* INSTRUCTIONS TO FOLLOW
Repeat the records word for word.

(Saved data entries)
□ □ □ □ □ □ □
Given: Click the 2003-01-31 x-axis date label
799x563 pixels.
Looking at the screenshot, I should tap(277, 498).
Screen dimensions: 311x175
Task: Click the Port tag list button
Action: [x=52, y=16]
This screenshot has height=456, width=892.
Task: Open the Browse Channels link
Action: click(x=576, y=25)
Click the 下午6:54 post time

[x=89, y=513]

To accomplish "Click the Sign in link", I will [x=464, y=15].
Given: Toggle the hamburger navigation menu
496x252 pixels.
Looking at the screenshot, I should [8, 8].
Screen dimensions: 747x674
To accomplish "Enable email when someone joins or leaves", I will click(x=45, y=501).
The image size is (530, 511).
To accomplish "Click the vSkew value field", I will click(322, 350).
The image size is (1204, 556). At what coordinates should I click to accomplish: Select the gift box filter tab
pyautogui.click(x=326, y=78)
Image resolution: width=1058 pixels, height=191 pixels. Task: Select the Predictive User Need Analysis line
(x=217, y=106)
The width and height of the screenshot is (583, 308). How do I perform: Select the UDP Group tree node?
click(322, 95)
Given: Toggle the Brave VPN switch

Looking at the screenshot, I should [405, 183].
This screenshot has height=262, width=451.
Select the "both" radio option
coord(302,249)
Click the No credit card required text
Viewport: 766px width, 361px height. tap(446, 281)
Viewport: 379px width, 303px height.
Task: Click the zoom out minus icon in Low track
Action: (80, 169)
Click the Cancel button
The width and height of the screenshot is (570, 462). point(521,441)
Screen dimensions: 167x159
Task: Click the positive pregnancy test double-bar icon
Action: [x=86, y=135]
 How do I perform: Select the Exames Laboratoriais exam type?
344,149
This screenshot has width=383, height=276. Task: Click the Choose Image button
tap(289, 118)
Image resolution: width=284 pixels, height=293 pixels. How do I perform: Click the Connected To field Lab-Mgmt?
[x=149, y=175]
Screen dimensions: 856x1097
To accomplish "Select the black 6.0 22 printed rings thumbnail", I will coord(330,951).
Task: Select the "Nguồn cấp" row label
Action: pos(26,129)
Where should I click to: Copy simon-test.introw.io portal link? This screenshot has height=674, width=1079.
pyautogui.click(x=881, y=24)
□ □ □ □ □ □ □
* ANSWER TO THIS EXERCISE
Given: Click the 2003-01-31 x-axis date label
799x563 pixels.
Looking at the screenshot, I should tap(277, 498).
Screen dimensions: 311x175
Task: Click the Port tag list button
Action: [x=52, y=16]
This screenshot has height=456, width=892.
Task: Open the Browse Channels link
Action: click(x=576, y=25)
Click the 下午6:54 post time

[x=89, y=513]

To accomplish "Click the Sign in link", I will [x=464, y=15].
Given: Toggle the hamburger navigation menu
496x252 pixels.
Looking at the screenshot, I should [8, 8].
Screen dimensions: 747x674
To accomplish "Enable email when someone joins or leaves", I will click(x=45, y=501).
The image size is (530, 511).
To accomplish "Click the vSkew value field", I will click(322, 350).
The image size is (1204, 556). At what coordinates should I click to accomplish: Select the gift box filter tab
pyautogui.click(x=326, y=78)
Image resolution: width=1058 pixels, height=191 pixels. Task: Select the Predictive User Need Analysis line
(x=217, y=106)
The width and height of the screenshot is (583, 308). How do I perform: Select the UDP Group tree node?
click(322, 95)
Given: Toggle the Brave VPN switch

Looking at the screenshot, I should [405, 183].
This screenshot has height=262, width=451.
Select the "both" radio option
coord(302,249)
Click the No credit card required text
Viewport: 766px width, 361px height. tap(446, 281)
Viewport: 379px width, 303px height.
Task: Click the zoom out minus icon in Low track
Action: (80, 169)
Click the Cancel button
The width and height of the screenshot is (570, 462). point(521,441)
Screen dimensions: 167x159
Task: Click the positive pregnancy test double-bar icon
Action: [x=86, y=135]
 How do I perform: Select the Exames Laboratoriais exam type?
344,149
This screenshot has width=383, height=276. Task: Click the Choose Image button
tap(289, 118)
Image resolution: width=284 pixels, height=293 pixels. How do I perform: Click the Connected To field Lab-Mgmt?
[x=149, y=175]
Screen dimensions: 856x1097
To accomplish "Select the black 6.0 22 printed rings thumbnail", I will coord(330,951).
Task: Select the "Nguồn cấp" row label
Action: pos(26,129)
Where should I click to: Copy simon-test.introw.io portal link? This screenshot has height=674, width=1079.
pyautogui.click(x=881, y=24)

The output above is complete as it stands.